**What needs to be done**: What you return must match the records exactly, with every line included.

**Listed records**:
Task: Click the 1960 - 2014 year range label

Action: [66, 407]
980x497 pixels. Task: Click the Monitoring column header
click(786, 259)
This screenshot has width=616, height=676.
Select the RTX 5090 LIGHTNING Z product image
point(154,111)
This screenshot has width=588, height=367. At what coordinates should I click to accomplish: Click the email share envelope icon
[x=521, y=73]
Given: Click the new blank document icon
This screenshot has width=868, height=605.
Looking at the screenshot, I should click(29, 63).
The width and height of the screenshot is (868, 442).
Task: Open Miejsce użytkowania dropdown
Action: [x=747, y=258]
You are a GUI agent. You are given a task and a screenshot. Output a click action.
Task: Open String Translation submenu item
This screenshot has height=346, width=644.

**Solution for this exercise**:
Task: Click the 1960 - 2014 year range label

Action: [66, 407]
980x497 pixels. Task: Click the Monitoring column header
click(786, 259)
This screenshot has width=616, height=676.
Select the RTX 5090 LIGHTNING Z product image
point(154,111)
This screenshot has width=588, height=367. At what coordinates should I click to accomplish: Click the email share envelope icon
[x=521, y=73]
Given: Click the new blank document icon
This screenshot has width=868, height=605.
Looking at the screenshot, I should click(29, 63).
The width and height of the screenshot is (868, 442).
Task: Open Miejsce użytkowania dropdown
Action: [x=747, y=258]
You are a GUI agent. You are given a task and a screenshot. Output a click action.
Task: Open String Translation submenu item
This screenshot has height=346, width=644.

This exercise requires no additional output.